Published: 26-01-2024 16:00 | Updated: 29-01-2024 10:48

Appeasing the wheezing: determinants and outcomes of respiratory disease in childhood

Asthma and cystic fibrosis are diseases which affect the lungs of children and adults. Previous research has shown that genetic and environmental factors during pregnancy and early childhood can contribute to the way children and young adults are affected by these lung diseases.

In her thesis, Emma Caffrey Osvald, PhD student at the Department of Medical Epidemiology and Biostatistics, looked for new factors that may influence the development and outcomes of asthma and cystic fibrosis. In the four included studies, Emma used data from a clinical cohort and national health and demographic registers and a quality register on individuals born in Sweden to shed light on potential factors which impact the course of asthma and cystic fibrosis. Her findings should be useful when creating clinical guidelines and policies for the prevention and management of respiratory disease in children and young adults.

What are the most important results in your thesis?

“In my first study, we show that mothers with asthma have an increased likelihood of having a child with asthma and that higher lung function in pregnancy is associated with a decreased likelihood of having a child with asthma.
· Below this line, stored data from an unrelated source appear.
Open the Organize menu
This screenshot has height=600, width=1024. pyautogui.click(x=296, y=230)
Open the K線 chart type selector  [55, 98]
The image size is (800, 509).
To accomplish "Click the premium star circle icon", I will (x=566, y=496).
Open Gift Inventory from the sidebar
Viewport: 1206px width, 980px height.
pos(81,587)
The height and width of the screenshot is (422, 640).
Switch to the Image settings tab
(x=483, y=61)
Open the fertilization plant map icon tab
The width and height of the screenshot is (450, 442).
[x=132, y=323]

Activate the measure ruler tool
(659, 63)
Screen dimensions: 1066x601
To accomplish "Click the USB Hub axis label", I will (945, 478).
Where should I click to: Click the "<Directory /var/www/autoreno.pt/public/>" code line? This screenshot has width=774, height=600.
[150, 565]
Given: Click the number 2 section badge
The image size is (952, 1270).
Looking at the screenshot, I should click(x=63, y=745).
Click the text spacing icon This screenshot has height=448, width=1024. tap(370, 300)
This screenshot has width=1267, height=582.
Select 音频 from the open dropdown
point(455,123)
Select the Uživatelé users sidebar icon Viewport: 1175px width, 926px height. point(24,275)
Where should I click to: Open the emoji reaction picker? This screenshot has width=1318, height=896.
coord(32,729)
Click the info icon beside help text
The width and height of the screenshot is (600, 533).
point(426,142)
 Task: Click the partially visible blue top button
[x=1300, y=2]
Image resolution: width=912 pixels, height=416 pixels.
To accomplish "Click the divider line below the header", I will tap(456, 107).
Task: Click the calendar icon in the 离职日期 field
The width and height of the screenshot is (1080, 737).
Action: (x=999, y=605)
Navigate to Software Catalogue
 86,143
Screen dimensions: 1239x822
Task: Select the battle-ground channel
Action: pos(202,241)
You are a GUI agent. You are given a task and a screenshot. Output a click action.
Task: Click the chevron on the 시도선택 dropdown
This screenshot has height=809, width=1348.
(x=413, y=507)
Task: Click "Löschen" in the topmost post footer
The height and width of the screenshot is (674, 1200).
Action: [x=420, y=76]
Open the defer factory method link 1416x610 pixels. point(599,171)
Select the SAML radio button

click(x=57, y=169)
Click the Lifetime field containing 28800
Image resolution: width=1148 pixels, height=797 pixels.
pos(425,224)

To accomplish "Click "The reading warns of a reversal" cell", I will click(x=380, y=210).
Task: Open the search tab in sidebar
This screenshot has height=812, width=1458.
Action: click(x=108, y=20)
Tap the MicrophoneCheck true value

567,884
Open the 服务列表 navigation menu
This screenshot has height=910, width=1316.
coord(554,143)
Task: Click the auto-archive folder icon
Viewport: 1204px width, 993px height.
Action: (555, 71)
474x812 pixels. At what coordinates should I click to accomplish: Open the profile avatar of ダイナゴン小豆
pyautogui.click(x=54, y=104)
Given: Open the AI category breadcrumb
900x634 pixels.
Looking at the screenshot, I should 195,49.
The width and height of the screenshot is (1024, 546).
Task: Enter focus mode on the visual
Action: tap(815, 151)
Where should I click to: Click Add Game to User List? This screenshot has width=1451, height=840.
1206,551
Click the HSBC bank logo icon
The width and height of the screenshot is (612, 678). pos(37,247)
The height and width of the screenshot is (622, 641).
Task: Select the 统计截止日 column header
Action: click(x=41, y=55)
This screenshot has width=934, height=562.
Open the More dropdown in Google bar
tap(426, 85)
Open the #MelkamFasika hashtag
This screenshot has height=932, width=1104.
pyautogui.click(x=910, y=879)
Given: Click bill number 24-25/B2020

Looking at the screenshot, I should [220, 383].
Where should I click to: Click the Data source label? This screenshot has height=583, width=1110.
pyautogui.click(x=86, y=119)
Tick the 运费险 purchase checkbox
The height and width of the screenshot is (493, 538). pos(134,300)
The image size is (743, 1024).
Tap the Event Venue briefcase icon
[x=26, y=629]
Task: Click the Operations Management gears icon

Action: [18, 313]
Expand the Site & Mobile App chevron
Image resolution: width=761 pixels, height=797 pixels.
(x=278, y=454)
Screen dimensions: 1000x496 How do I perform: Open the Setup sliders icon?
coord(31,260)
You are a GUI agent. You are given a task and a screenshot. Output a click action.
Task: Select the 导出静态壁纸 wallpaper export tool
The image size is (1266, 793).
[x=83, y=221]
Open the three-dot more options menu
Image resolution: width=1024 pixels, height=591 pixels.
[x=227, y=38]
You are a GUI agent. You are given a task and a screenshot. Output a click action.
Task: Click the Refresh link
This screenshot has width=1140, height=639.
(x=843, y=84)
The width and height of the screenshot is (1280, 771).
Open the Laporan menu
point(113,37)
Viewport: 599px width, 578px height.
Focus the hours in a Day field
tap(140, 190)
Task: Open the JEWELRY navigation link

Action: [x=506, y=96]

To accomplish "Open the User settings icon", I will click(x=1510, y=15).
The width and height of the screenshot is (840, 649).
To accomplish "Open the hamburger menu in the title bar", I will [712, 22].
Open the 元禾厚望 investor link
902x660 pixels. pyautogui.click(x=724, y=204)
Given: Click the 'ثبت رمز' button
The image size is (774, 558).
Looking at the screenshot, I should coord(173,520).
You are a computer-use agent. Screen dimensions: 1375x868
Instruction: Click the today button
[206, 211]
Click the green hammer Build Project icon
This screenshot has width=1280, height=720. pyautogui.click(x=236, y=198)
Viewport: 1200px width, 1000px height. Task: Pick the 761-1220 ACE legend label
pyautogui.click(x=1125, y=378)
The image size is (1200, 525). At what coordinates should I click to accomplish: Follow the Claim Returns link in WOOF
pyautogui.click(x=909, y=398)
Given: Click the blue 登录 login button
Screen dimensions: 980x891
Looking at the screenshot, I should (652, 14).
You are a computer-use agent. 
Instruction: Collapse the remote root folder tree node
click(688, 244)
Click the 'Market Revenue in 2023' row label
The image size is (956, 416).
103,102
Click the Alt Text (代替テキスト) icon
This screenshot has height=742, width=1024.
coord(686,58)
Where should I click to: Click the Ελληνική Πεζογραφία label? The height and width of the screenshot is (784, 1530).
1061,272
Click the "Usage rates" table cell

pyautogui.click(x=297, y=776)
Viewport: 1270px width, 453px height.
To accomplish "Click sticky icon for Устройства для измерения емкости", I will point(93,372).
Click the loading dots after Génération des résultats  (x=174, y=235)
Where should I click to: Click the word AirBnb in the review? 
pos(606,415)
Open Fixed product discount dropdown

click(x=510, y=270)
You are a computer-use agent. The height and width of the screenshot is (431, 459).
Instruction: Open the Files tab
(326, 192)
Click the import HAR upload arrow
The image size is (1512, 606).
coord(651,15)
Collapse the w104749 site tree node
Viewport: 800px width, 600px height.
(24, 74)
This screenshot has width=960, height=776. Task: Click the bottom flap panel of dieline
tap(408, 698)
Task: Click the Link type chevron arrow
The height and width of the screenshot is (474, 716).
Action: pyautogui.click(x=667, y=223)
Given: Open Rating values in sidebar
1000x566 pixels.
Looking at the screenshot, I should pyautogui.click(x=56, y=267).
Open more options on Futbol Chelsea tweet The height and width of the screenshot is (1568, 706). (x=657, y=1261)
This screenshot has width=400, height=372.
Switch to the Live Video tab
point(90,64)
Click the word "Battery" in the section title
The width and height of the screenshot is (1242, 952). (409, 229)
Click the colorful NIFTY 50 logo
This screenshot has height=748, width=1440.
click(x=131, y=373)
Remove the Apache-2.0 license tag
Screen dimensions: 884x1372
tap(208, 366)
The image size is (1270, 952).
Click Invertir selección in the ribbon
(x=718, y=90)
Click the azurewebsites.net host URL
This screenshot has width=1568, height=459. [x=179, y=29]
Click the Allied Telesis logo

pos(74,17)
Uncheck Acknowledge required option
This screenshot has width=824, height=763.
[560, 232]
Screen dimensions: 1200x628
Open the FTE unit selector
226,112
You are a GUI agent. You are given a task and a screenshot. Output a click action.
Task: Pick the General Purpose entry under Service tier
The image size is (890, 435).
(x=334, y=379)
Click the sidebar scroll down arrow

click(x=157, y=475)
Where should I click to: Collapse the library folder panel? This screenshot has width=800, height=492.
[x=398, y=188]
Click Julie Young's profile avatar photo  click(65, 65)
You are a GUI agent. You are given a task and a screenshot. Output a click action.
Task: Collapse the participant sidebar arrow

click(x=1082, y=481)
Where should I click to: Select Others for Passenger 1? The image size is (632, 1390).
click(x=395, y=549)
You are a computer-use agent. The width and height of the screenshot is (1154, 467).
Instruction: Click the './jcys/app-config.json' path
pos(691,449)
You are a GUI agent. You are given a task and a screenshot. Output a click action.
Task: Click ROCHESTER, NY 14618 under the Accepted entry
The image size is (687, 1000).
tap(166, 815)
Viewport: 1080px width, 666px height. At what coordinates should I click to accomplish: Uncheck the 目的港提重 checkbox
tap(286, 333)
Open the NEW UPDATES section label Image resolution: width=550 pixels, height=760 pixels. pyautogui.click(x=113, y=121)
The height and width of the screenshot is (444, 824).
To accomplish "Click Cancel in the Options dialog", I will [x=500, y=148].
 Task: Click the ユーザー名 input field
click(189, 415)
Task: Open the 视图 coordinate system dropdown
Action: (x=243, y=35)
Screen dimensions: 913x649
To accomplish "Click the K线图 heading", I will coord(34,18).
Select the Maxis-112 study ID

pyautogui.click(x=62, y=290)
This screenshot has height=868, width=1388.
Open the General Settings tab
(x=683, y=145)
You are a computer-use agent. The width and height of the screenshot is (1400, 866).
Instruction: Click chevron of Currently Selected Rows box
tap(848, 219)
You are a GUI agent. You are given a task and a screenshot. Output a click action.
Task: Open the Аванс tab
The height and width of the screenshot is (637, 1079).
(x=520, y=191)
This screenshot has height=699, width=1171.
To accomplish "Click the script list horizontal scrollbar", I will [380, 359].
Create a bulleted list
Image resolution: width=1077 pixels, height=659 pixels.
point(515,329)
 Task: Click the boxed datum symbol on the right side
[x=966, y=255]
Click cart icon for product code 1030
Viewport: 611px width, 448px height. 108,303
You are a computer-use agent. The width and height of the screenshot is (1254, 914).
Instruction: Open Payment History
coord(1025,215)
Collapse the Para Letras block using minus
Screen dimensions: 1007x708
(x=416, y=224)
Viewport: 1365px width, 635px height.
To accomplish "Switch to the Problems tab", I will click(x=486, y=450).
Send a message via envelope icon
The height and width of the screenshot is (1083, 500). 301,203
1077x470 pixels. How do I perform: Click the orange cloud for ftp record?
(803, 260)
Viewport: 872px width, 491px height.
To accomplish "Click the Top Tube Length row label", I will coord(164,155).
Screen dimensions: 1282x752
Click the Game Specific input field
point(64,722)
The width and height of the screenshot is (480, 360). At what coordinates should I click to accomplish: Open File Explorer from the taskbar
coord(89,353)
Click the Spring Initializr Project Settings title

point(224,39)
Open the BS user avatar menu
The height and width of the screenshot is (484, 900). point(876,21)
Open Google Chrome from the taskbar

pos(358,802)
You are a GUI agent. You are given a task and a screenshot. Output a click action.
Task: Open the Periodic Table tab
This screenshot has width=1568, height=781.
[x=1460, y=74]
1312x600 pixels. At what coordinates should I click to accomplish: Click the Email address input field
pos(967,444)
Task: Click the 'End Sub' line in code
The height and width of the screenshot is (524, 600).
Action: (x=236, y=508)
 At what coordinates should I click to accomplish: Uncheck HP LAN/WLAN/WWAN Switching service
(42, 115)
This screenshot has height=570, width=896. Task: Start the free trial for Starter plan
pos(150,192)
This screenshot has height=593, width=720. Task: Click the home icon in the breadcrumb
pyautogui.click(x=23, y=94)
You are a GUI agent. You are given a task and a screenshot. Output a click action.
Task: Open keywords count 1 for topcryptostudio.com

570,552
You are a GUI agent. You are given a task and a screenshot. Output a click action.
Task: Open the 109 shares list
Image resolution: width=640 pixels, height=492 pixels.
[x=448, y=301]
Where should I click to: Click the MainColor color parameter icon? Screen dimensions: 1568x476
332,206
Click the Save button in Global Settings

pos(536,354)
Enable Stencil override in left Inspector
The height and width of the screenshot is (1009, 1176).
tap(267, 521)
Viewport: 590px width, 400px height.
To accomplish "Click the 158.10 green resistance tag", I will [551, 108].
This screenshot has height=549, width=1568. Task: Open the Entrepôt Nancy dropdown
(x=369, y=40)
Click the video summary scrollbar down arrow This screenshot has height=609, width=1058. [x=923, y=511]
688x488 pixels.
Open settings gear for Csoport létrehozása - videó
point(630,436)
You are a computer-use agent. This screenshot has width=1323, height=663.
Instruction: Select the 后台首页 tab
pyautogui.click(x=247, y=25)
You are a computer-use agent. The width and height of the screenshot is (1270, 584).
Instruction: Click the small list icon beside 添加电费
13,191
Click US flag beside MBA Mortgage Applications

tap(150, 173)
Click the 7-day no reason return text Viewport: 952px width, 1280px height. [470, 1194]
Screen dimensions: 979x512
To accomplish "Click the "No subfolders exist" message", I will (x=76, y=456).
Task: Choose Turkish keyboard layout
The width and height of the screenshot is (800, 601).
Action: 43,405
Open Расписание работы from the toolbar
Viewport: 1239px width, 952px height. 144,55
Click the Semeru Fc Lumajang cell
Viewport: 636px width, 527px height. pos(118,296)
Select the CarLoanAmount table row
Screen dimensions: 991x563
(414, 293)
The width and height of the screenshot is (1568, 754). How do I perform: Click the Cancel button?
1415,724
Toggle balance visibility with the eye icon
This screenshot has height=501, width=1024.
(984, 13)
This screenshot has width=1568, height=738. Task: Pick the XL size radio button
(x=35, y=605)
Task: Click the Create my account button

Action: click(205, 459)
However, asthma or lung function in the mother does not impact childhood growth. In the second study, we see that parental social standing (socioeconomic status, measured as parents’ education and income) is associated with the onset of asthma in childhood. By comparing the social standing and onset of asthma among first cousins we see that parental education may be directly linked to the onset of asthma. In the third study, we also show that there is a connection between having asthma in childhood or young adulthood and death between 1 to 25 years of age. The likelihood of death between 1 to 25 years of age is higher if the person also has a life-limiting disease but not altered by the parents social standing at the child’s birth. In the final study, we see some association between low parental social standing and severe disease and lung function decline among persons with cystic fibrosis, however low parental social standing does not impact growth. So we found that there are factors in the parents (including during the pregnancy and social standing) which impacts the onset of asthma. Asthma increases the risk of mortality between 1 to 25 years and low parental social standing is shown to be associated with severe disease and lung function decline in persons with cystic fibrosis.”

Why did you become interested in this topic?

“I have wanted to learn more about epidemiology ever since my ex-job project as a medical student and these PhD projects have allowed me, as a paediatric pulmonologist, to explore the factors which influence onset and outcomes for children and young adults with respiratory disease. Asthma and CF are two chronic diseases which we meet as part of our routine clinical practice and for me it has been really interesting to avail of both clinical data and national register data and a variety of statistical methods to further our understanding of these diseases.“

What do you think should be done in future research?

“Areas which will interest me in my future research continues to be the determinants and outcomes of respiratory disease in childhood. For me, the future of register-based research lies in the combining of clinical data with register data. There is more to explore in regards to risk factors for acute respiratory disease such as severe pneumonia and empyema, but also the outcomes for persons with asthma and CF, such as presence of comorbidity or educational attainment.”